Under the rainbow is all we can go. Neil Young knows that, although it is likely not him behind the name for this live recording, presumably discovered in the attic of a maniac or hoarder. Ripped from the heart of London are fourteen tracks of Young classics. Tonight’s the Night, album opener and owner of ghostly, chilling piano notes, isolated from the rest of the occasion beyond a mellow guitar and warmup percussion tap suitable to films which open on drunkards in Las Vegas, make for a disturbed opening, in the best way possible. Bootleg croaking, unable to strip the record for its parts and work it over properly, but still, here it is. Somewhere Under the Rainbow is drizzled with shame and plays it up well.
For doubters, the cool renditions, the out-of-sight terror in the voice of Young on Speakin’ Out and the electricity coming off of a beat-up bootleg recording is the charm here. No bootleg should sound crisp and fresh unless the masters are found in neat and pristine, filed condition, as they always are for Bob Dylan.

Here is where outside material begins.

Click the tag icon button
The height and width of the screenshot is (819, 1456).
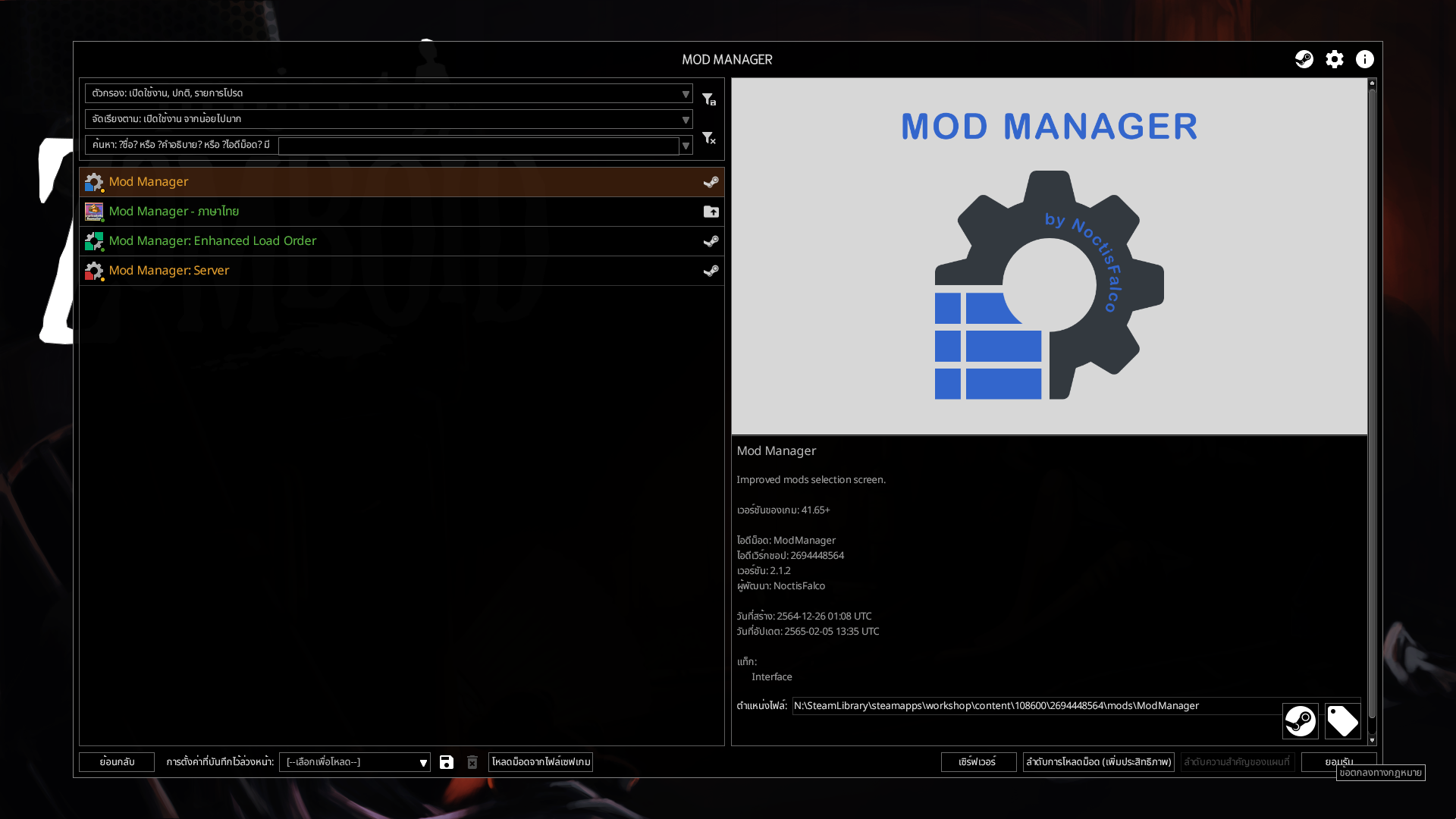point(1342,720)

Young’s effectiveness comes from the seedy appropriation of the venue, from hearing the reverb and the spotty moments where guitar notes are missed, where there are mismatches. It is all part of the charm and allure of the bootleg quality, and Somewhere Under the Rainbow has that in spadefuls. Take the tenderness of New Mama, the ripples of static and the applause that rushes through. Art is captured in the moment, not lost as Stewart Lee rightly believes stage action should be.

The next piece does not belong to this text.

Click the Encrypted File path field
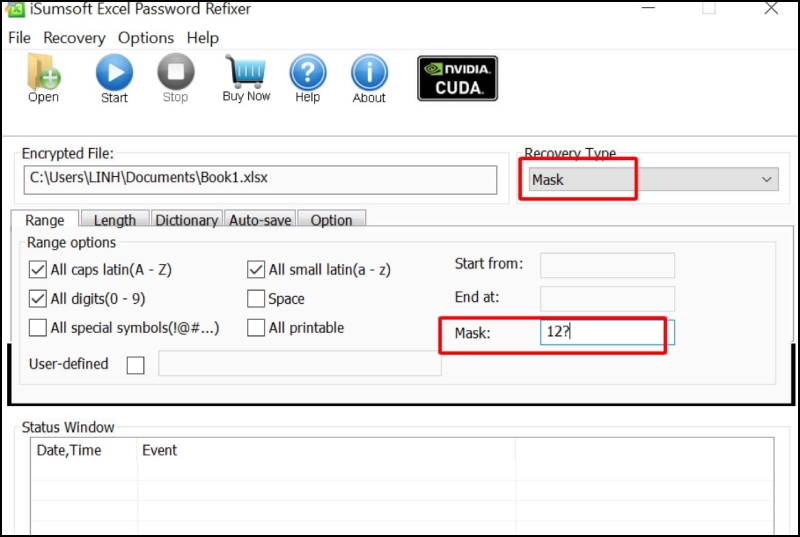Screen dimensions: 800x537 (259, 180)
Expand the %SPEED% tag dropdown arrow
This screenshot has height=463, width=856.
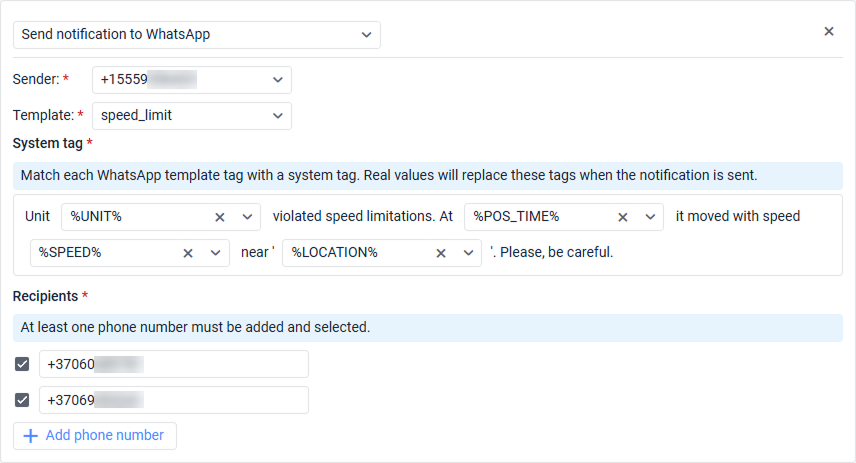click(x=215, y=253)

Existing as memory is the best way an artist can survive in any form of word-of-mouth recommendation. For some that would mean isolating and subsequently extraditing audio and video equipment. No dice for some, and although there is an argument to be made for the refusal of recording live shows, it is to the benefit of those not there that Somewhere Under the Sun, for instance, is recorded. Had it not been for some plucky chancer with a hefty collection of unused tape, listeners would not hear the muffled charms of Roll Another Number (For the Road). Even then, recording qualities and the collector-minded, dedicated core of music aficionados would not know nor clamour for what they missed without the knowledge of Somewhere Under the Rainbow existing.

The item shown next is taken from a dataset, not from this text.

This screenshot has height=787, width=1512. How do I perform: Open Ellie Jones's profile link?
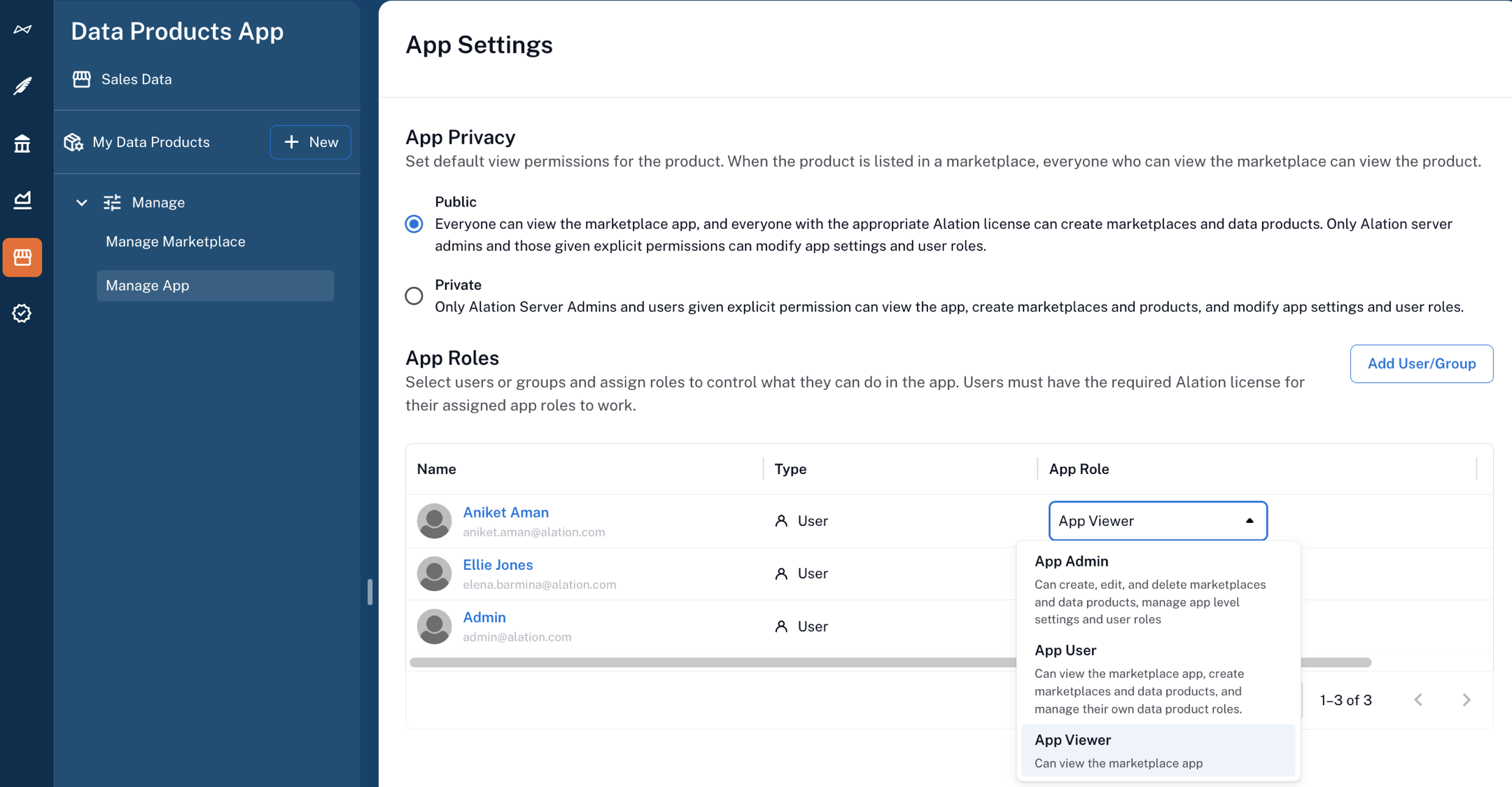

Somewhere Under the Rainbow immediately strikes as a record needed on vinyl and does not shake that feeling. Something about the echoes, the recording quality and everything about the sleeve slots this Young release, right from the heart of the 1970s but never properly, commercially offered up until now, a chance to breathe. It would fit right in among the Crosby, Stills and Nash compilations of the mid-1980s, resting where it would never stick out of place. Look at the grain of the cover, the history in an uncontrollable swing as it is yanked out of the sleeve and thrown onto the turntable. Albums like this are made for nostalgic listening experiences. But bereft of the ability to pay for this when money is in short supply as pre-orders of LCD Soundsystem singles are due, Somewhere Under the Rainbow will do best with noise-cancelling headphones, lounging around and feeling there. Only the best bootlegs can do that, only the best live albums. Young does so here, despite the abyss of quality sometimes felt in the latter stages.